Maximus, Inc. reported mixed second-quarter fiscal 2023 results wherein earnings missed the Zacks Consensus Estimate but revenues beat the same. Quarterly adjusted earnings (excluding 28 cents from non-recurring items) of 80 cents per share missed the Zacks Consensus Estimate by 2.6% and decreased 25.2% year over year. Revenues of $1.21 billion beat the consensus mark by 1.3%. The figure increased 2.5% year over year.
Maximus has outperformed its industry in the past year, growing 23.8% compared with its industry’s14.4% increase.
Maximus, Inc. Price
Maximus, Inc. price | Maximus, Inc. Quote
Current Situation of Maximus
Maximus is benefiting from its strong government relationship. The company has been providing cost-effective, efficient and high-scale solutions and has established itself one of the government’s lucrative partners. Maximus aims at gaining a stronghold in clinical services as well as long-term services and support. The company aims to do so by forming long-term relationships with clients in both existing and adjacent markets.
Maximus’ diligent acquisition strategy enables growth. Strategic acquisitions also complement the company’s long-term organic growth strategy. The 2021 acquisition of Connect Assist fortified Maximus’ customer service and digital capabilities. Another acquisition, VES, fast-tracked the company’s clinical evolution.
The company’s regular dividend payment history instills confidence in investors. During fiscal 2022, 2021 and 2020, Maximus paid cash dividends of $68.7 million, $68.8 million and $70.2 million, respectively.
Maximus’ current ratio at the end of second-quarter fiscal 2023 was pegged at 1.4, lower than the current ratio of 1.45 reported at the end of the prior-year quarter. This indicates that the company may have problems meeting its short-term debt obligations.

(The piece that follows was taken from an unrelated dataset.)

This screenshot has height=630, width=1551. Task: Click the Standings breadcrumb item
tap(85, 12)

Zacks Rank and Other Stocks to Consider
MMS currently carries a Zacks Rank #2 (Buy). Investors interested in the Zacks Business Services sector can also consider the following stocks:
Green Dot GDOT: For second-quarter 2023, the Zacks Consensus Estimate of Green Dot’s revenues suggests a decline of 4.5% year over year to $339.2 million and the same for earnings indicates a 56.8% plunge to 32 cents per share. The company has an impressive earning surprise history, beating the consensus mark in all four trailing quarters, the average surprise being 37.3%.
GDOT has a Value score of A and currently sports a Zacks Rank #1 (Strong Buy). You can see the complete list of today’s Zacks #1 Rank stocks here.

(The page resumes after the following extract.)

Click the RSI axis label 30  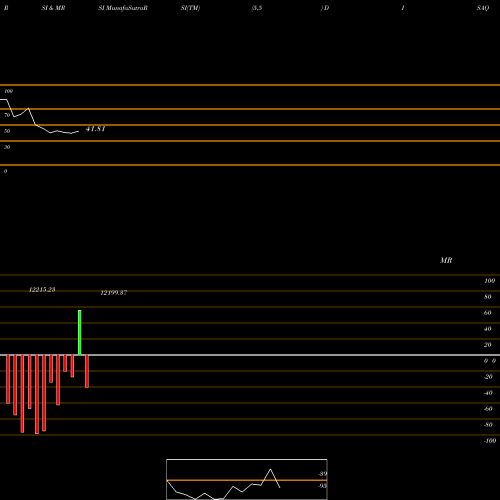7,147
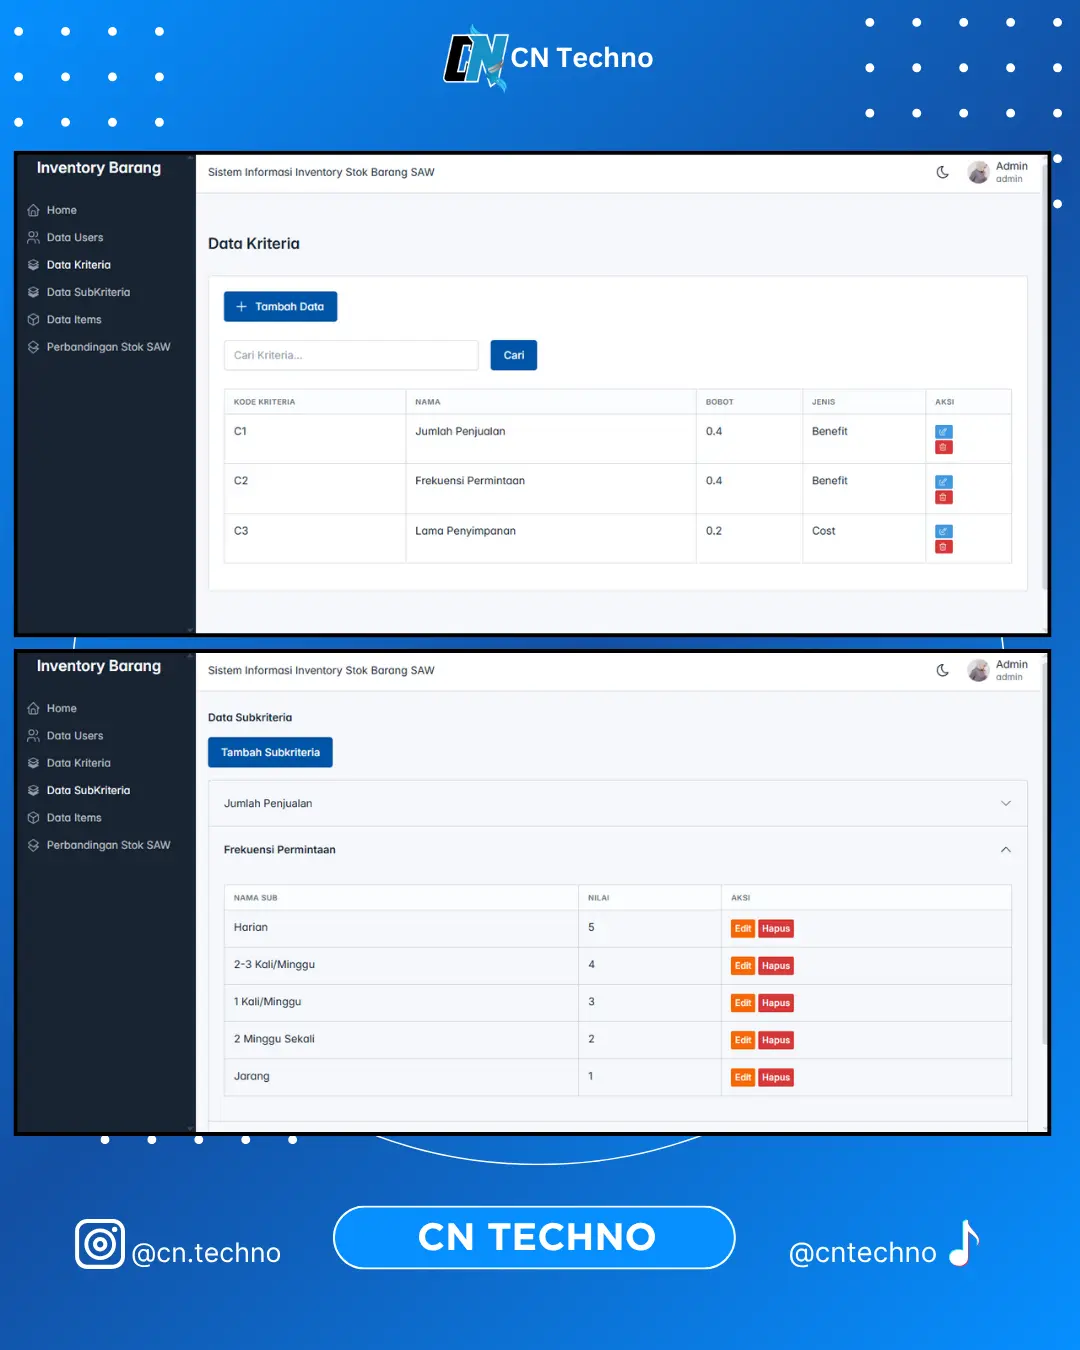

Rollins ROL: For second-quarter 2023, the Zacks Consensus Estimate of Rollins’ revenues suggests growth of 12.8% year over year to $805.2 million and the same for earnings indicates a 15% increase to 23 cents per share. The company has an impressive earning surprise history, beating the consensus mark in three of the four trailing quarters and missing on one instance. The average surprise was 5.53%.

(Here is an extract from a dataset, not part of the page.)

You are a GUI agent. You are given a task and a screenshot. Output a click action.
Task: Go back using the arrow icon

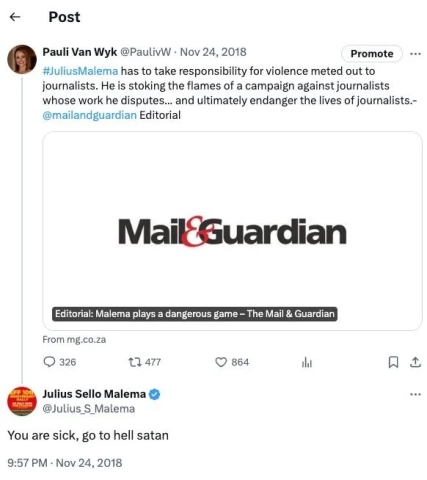click(x=15, y=17)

ROL currently sports a Zacks Rank of 1.
Omnicom Group OMC: For second-quarter 2023, the Zacks Consensus Estimate of Omnicom’s revenues suggests growth of 1.6% year over year to $3.63 billion and the same for earnings indicates a 6.6% increase to $1.79 per share. The company has an impressive earning surprise history, beating the consensus mark in all four trailing quarters with the average surprise being 9.1%.
OMC currently carries a Zacks Rank of 2.